THE REQUEST: Can you reproduce every one of the rows below word for word, omitting the pictures?

[BEGIN RECORDS PROVIDED]

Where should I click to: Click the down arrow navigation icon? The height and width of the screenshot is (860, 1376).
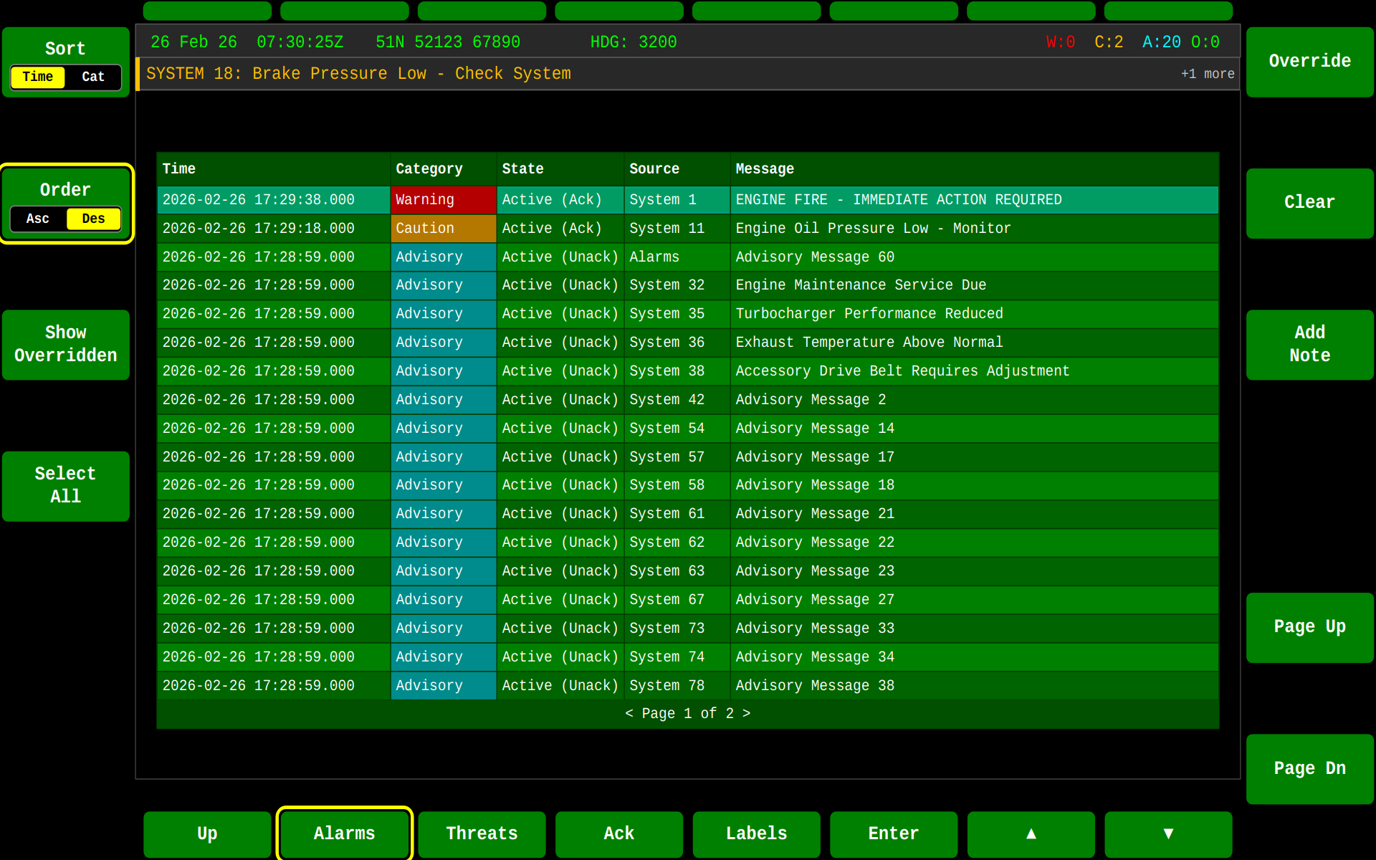1168,833
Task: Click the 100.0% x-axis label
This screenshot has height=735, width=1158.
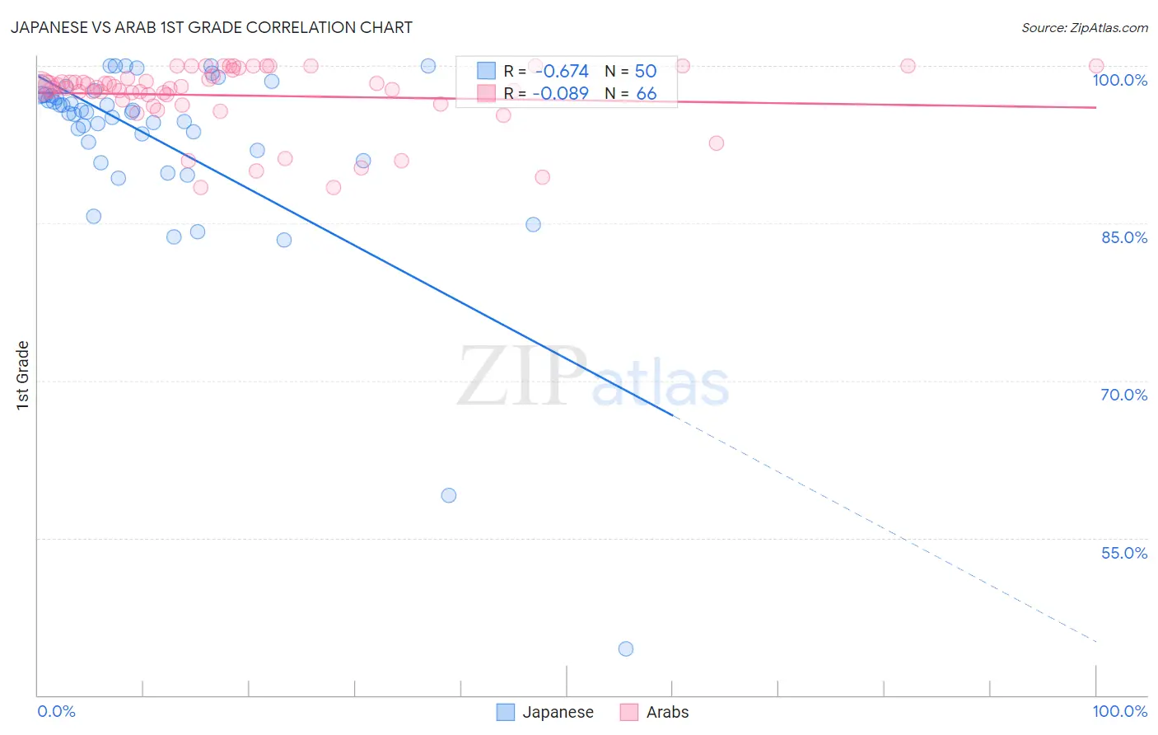Action: [1120, 711]
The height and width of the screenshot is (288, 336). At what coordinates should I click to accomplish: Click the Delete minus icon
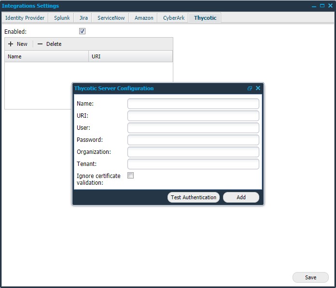tap(40, 44)
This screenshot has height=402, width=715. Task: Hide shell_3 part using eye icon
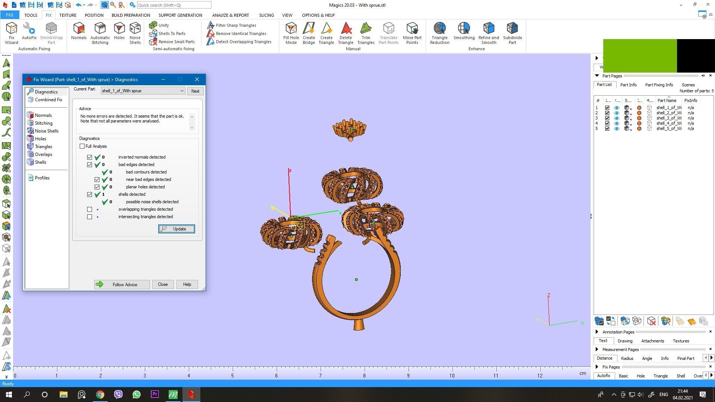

[END RECORDS PROVIDED]

CORRECT RESULT:
Where should I click to: Click the down arrow navigation icon? The height and width of the screenshot is (860, 1376).
1168,833
Task: Click the 100.0% x-axis label
This screenshot has height=735, width=1158.
Action: [1120, 711]
The height and width of the screenshot is (288, 336). At what coordinates should I click to accomplish: Click the Delete minus icon
tap(40, 44)
This screenshot has height=402, width=715. Task: Hide shell_3 part using eye icon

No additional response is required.